观察程序性细胞死亡4(PDCD4)对膀胱癌细胞生长、克隆形成能力和凋亡的影响。

膀胱癌细胞株T24感染表达PDCD4的慢病毒，记为过表达组，同时以感染对照慢病毒的细胞为空白组，以不做处理的T24细胞为对照组。实时定量反转录聚合酶链反应(RT-qPCR)和Western blot检测细胞中PDCD4水平，锥虫蓝染色绘制细胞生长曲线，噻唑蓝(MTT)检测细胞吸光度(A)值，流式细胞术检测细胞凋亡，Western blot检测p38丝裂原活化蛋白激酶(p38MAPK)、磷酸化的p38MAPK(p-p38MAPK)、信号转导与转录因子3(STAT3)、磷酸化的STAT3(p-STAT3)、活化的含半胱氨酸的天冬氨酸蛋白水解酶3(Cleaved Caspase-3)水平。

过表达组细胞中PDCD4基因和蛋白水平均明显高于对照组(t₁＝12.249，P₁＝0.000，t₂＝11.601，P₂＝0.000)。过表达组从第3天开始细胞数目明显低于对照组(t₁＝4.075，P₁＝0.015，t₂＝6.665，P₂＝0.003，t₃＝6.340，P₃＝0.003)。过表达组A值明显低于对照组，而细胞凋亡率明显高于对照组(t＝3.725，P＝0.020)。过表达组细胞中p-p38MAPK、Cleaved Caspase-3水平明显升高，而细胞中p-STAT3水平明显下降，与对照组比较差异均有统计学意义(t₁＝10.136，P₁＝0.001，t₂＝11.867，P₂＝0.000，t₃＝6.662，P₃＝0.003)。
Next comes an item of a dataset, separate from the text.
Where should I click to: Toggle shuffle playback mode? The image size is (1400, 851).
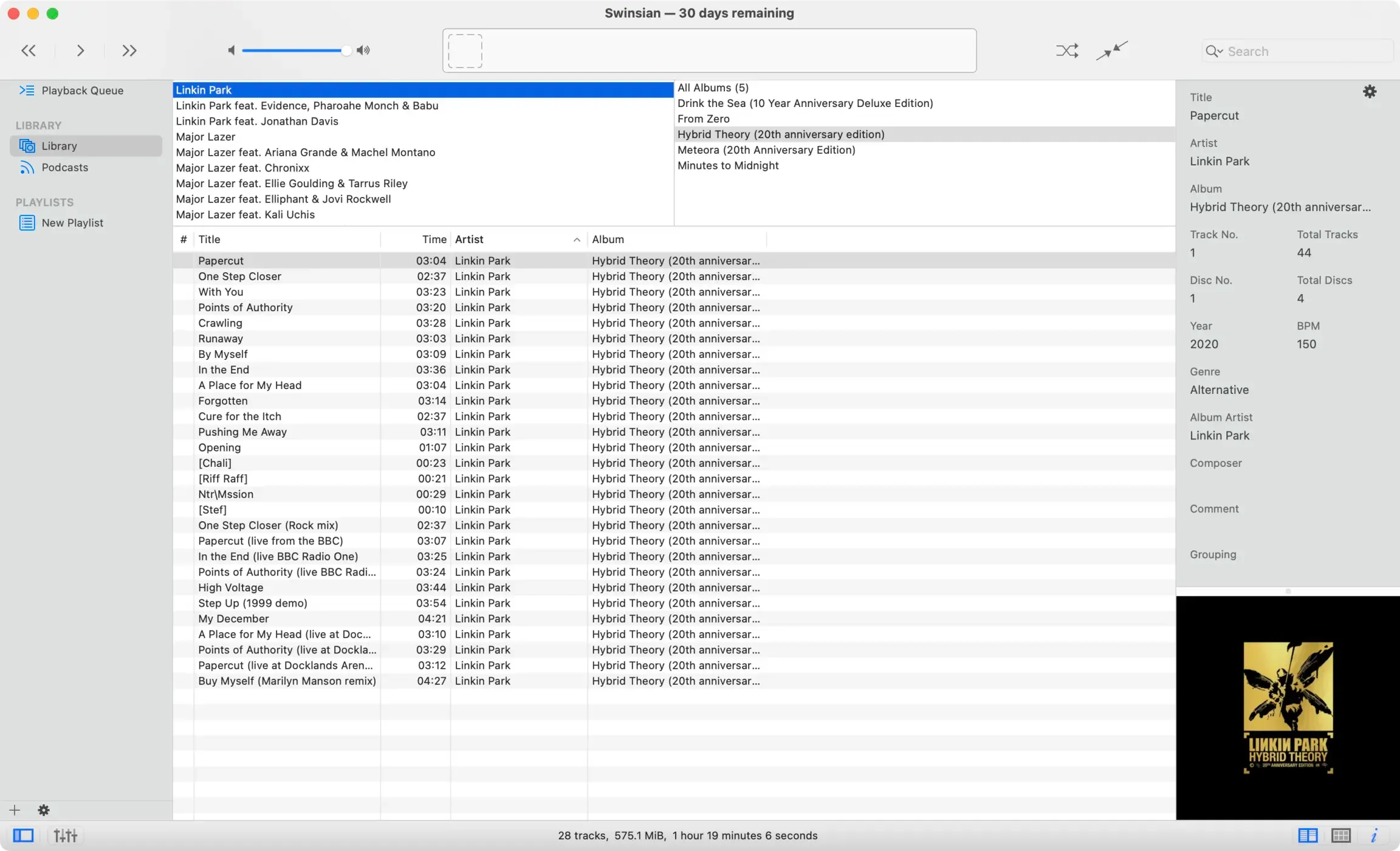point(1066,50)
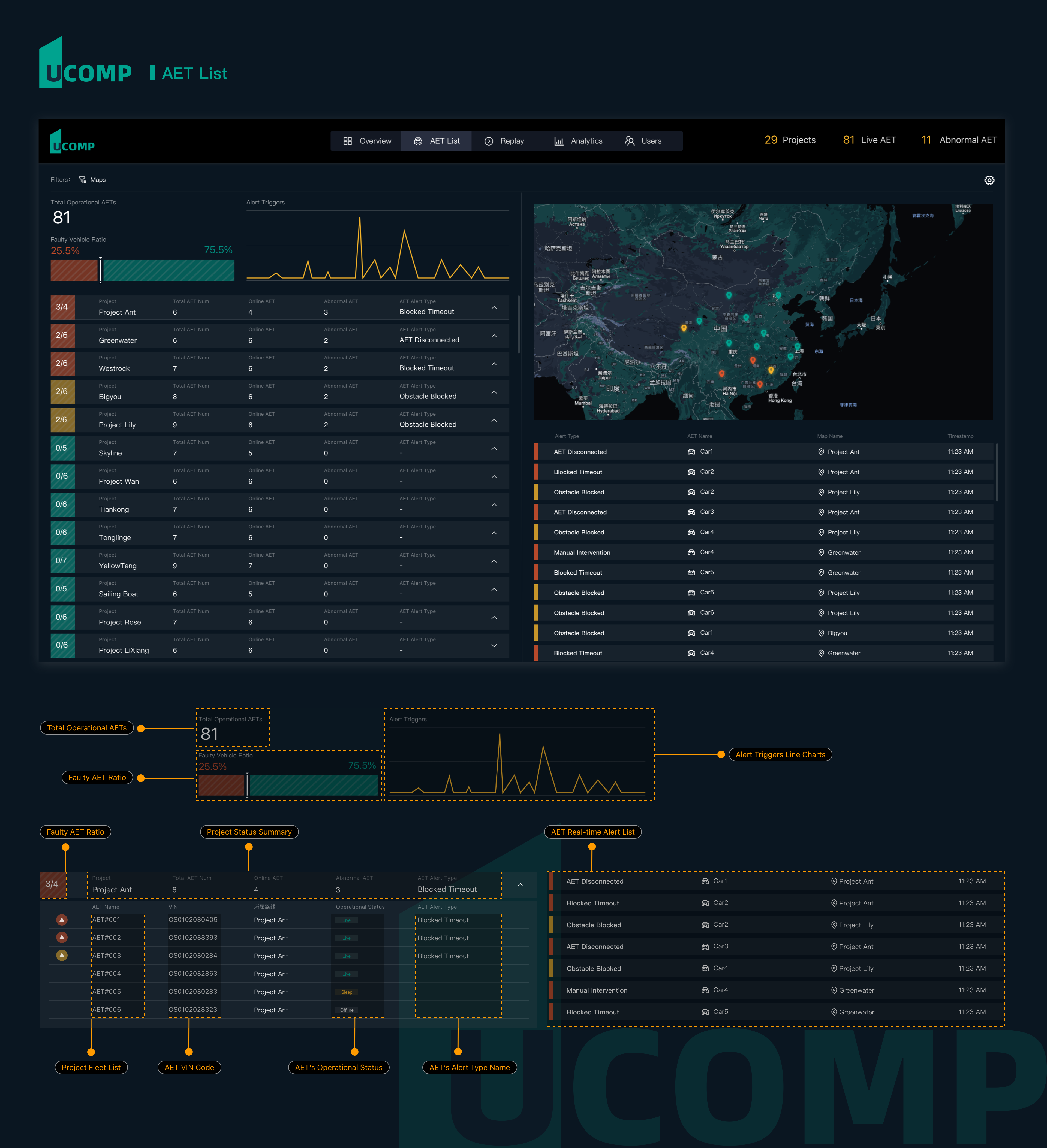
Task: Click the warning triangle beside AET#001
Action: [62, 920]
空白组细胞中PDCD4、p-p38MAPK、Cleaved Caspase-3、p-STAT3水平和细胞A值、细胞凋亡率与对照组比较差异无统计学意义。

PDCD4抑制膀胱癌细胞生长，促进细胞凋亡，降低细胞克隆形成能力，抑制细胞中STAT3磷酸化，促进细胞中p38MAPK磷酸化，促进细胞中Caspase-3活化。